Fig. 4: Glucagon led to lipid accumulation in the kidney under DKD conditions.

a–d Renal triglyceride (TG, a)/total cholesterol (TC, b) and serum TG (c)/TC (d) levels in Glucagon-injected mouse groups. Renal TG (e)/TC (f) and serum TG (g)/TC (h)/low-density lipoprotein cholesterol (LDL-C, i) levels following renal Gcgr knockdown. j AFADESI-MSI-based spatially resolved lipidomic analysis of kidney tissues from the control, Ctrl shRNA and Gcgr shRNA groups. k The top 10 (ranked by padj) Gene Ontology terms upregulated in the kidneys of mice in the Gcgr shRNA group compared to the Ctrl shRNA group. l Gene set enrichment shows lipid synthesis pathway enrichment and fatty acid oxidation deficiency in Ctrl shRNA vs.
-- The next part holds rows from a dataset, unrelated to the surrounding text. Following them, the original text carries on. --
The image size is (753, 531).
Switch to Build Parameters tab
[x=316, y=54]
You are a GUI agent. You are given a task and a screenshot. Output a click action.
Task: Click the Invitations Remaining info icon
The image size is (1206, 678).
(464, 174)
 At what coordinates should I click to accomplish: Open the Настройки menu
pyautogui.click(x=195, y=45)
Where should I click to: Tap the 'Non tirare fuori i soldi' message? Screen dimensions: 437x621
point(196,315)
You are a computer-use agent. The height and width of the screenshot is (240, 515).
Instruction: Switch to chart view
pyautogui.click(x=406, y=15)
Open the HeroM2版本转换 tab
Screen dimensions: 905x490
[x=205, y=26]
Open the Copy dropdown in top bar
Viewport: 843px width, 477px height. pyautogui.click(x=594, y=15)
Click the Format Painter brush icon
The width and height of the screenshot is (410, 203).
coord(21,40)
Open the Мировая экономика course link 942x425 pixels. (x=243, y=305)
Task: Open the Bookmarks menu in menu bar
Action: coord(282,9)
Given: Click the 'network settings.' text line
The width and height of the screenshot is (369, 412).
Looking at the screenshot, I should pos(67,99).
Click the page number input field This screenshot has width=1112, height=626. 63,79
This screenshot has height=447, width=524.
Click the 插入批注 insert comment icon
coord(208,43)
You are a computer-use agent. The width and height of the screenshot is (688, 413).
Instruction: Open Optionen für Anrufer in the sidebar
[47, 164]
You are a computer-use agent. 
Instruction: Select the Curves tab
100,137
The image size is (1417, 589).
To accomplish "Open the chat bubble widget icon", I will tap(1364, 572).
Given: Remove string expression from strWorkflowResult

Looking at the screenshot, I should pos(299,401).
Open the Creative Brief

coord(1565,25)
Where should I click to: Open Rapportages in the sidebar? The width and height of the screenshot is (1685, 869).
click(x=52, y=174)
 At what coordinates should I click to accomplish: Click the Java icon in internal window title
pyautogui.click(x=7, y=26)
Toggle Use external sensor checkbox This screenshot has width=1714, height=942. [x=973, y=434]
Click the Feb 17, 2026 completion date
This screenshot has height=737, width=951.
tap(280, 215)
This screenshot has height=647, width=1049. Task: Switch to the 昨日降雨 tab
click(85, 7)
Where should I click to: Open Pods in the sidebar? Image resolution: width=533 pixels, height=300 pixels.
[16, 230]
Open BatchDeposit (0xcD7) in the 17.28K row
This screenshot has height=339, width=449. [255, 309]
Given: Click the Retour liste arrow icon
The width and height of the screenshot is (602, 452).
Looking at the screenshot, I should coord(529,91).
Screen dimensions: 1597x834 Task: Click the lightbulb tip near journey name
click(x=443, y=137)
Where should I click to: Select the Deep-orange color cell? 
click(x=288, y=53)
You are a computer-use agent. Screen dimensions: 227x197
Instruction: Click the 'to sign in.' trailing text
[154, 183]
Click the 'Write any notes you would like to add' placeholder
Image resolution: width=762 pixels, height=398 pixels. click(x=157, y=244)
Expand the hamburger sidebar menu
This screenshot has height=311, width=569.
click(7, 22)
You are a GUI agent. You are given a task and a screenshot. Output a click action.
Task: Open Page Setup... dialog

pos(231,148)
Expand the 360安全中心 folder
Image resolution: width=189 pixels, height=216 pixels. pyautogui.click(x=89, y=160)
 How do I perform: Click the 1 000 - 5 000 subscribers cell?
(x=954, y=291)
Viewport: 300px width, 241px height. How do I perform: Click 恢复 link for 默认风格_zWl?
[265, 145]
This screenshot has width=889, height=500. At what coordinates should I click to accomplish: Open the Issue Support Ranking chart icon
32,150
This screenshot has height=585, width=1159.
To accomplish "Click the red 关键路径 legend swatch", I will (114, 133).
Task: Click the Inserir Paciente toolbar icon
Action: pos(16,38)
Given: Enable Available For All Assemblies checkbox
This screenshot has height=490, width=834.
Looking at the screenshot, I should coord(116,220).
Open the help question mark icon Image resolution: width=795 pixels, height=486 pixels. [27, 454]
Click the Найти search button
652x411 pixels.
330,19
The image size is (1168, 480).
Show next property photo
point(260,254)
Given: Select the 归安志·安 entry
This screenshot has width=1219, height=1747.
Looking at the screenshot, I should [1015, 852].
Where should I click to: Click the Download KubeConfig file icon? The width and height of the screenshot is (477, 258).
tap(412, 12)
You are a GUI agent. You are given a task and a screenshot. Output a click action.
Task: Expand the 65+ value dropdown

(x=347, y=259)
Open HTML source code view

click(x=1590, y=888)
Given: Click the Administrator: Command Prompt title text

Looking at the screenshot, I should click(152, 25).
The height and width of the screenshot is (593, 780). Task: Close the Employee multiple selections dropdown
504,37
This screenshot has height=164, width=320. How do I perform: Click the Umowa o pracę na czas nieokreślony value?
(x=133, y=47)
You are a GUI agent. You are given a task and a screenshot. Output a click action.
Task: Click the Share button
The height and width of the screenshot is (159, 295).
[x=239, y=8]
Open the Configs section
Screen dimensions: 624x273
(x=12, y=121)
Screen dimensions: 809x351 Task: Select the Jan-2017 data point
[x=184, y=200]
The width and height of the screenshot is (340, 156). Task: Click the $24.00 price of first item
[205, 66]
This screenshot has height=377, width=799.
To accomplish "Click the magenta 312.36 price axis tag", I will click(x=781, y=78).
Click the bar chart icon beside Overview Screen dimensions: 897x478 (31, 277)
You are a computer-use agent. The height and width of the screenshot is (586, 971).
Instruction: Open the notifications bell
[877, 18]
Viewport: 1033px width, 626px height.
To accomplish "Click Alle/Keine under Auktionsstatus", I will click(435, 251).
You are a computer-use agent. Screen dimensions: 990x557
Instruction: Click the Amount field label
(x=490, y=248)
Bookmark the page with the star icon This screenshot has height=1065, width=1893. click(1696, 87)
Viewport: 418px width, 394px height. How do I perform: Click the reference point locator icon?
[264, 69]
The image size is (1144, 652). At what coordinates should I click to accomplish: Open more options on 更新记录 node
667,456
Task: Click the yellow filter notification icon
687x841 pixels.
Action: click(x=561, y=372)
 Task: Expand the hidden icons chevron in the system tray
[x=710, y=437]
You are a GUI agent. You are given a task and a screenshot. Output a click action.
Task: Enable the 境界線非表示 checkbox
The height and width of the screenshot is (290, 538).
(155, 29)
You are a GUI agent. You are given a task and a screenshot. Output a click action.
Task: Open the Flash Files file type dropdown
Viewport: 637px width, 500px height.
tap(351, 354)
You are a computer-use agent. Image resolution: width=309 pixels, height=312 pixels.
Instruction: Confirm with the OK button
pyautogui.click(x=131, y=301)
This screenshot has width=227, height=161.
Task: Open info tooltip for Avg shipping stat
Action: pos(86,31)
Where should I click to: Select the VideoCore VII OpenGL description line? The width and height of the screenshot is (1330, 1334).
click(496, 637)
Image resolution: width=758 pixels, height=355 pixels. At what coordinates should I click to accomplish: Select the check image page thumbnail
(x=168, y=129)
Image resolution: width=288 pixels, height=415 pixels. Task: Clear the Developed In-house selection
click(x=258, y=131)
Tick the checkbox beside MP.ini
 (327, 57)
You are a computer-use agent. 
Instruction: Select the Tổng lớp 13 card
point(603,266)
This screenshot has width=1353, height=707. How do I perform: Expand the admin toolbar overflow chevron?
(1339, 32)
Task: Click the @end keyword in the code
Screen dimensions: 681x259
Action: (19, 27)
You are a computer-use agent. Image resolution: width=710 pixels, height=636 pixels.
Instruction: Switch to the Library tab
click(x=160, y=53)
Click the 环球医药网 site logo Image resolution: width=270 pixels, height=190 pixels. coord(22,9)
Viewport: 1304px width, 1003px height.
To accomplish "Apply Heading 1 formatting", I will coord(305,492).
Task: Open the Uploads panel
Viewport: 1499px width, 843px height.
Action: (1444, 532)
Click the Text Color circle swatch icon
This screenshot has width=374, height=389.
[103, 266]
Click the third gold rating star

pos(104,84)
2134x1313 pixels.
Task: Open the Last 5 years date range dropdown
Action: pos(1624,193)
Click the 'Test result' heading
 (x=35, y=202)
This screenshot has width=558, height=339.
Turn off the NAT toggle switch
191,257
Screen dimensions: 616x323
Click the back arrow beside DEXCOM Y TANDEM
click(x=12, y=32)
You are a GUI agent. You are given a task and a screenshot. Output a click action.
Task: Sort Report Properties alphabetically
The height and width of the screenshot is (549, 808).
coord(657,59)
Gcgr shRNA kidneys. m-o Renal mRNA expression of lipid biosynthesis/esterification/transport genes (m–n) and fatty acid oxidation genes (o) in different groups. p Immunofluorescence co-localization of LTL (green) with Srebp1/Scd1/Srebp2 (red) in kidney sections. Scale bar: 50 μm. Mice were male and sampled after 2 weeks of glucagon injections (a–d), mice were male and sampled after 8 weeks of STZ injections (e–i, m–o), and mice were male and sampled after 4 weeks of shRNA injections (j–l, p). The error bars represent the SEMs; n = 5–12 in each group (a–i) and 4-9 in each group (m-o). TG, triglyceride; TC, total cholesterol; padj, adjusted p value.